SchleierverbotStadtfreiburger Sozialdirektorin muss nicht vor Richter

Die Stadtfreiburger Sozialdirektorin Marie-Thérèse Maradan muss im Zusammenhang mit einem Schleierverbot für eine Somalierin nicht vor einen Richter. Der Freiburger Untersuchungsrichter Jean-Luc Mooser ist auf eine entsprechende Strafklage nicht eingetreten.

Mooser begründete seinen Nichteintretensentscheid in einer Mitteilung vom Freitag damit, die Kleidervorschriften an die Adresse der Somalierin seien nicht diskriminatorisch gewesen. Die Frau war von der Stadt angewiesen worden, für ihre Arbeit in einem Arbeitseingliederungsprogramm ihr Foulard abzulegen.

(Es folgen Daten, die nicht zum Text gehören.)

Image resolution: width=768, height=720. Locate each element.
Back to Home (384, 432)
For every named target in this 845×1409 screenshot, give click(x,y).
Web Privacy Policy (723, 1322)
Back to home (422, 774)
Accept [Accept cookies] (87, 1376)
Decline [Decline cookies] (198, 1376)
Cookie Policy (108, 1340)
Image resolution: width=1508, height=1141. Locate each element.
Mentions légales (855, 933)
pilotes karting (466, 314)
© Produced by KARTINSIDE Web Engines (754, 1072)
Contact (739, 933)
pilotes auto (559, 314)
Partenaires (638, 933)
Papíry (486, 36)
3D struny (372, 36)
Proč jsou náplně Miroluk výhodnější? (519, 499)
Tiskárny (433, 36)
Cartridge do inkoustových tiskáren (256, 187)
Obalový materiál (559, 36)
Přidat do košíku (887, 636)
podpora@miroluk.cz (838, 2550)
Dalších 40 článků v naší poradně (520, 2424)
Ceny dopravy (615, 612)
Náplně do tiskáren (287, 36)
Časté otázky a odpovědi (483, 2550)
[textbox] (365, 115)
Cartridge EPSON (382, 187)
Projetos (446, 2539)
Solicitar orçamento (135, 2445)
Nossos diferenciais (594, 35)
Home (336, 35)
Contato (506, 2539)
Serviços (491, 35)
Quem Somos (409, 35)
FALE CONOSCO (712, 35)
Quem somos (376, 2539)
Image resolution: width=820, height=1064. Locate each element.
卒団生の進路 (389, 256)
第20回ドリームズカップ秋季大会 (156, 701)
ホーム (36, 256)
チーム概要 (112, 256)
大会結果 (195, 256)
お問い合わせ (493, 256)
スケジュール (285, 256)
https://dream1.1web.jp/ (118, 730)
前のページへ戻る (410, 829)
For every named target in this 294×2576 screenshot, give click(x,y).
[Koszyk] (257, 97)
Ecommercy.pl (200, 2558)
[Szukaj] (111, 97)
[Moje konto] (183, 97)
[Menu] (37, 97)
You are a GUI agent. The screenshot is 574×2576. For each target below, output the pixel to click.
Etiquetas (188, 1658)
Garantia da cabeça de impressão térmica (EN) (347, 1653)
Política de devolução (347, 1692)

In ihrer Strafklage vom vergangenen November warf die Somalierin der SP-Gemeinderätin ausser Rassendiskriminierung auch Amtsmissbrauch, versuchte Nötigung, Ehrverletzung und Amtsgeheimnisverletzung vor. Letzteres, weil Maradan vor dem Stadtparlament zum Fall Auskunft gab.

Auch auf diesen Vorwurf tritt Mooser nicht ein. Maradan sei dazu berechtigt gewesen, im Parlament Aussagen zu machen.

Ebenfalls nicht eingetreten ist Mooser auf die Gegenklage Maradans gegen die Somalierin. Die Politikerin hatte die Ausländerin wegen Verleumdung eingeklagt.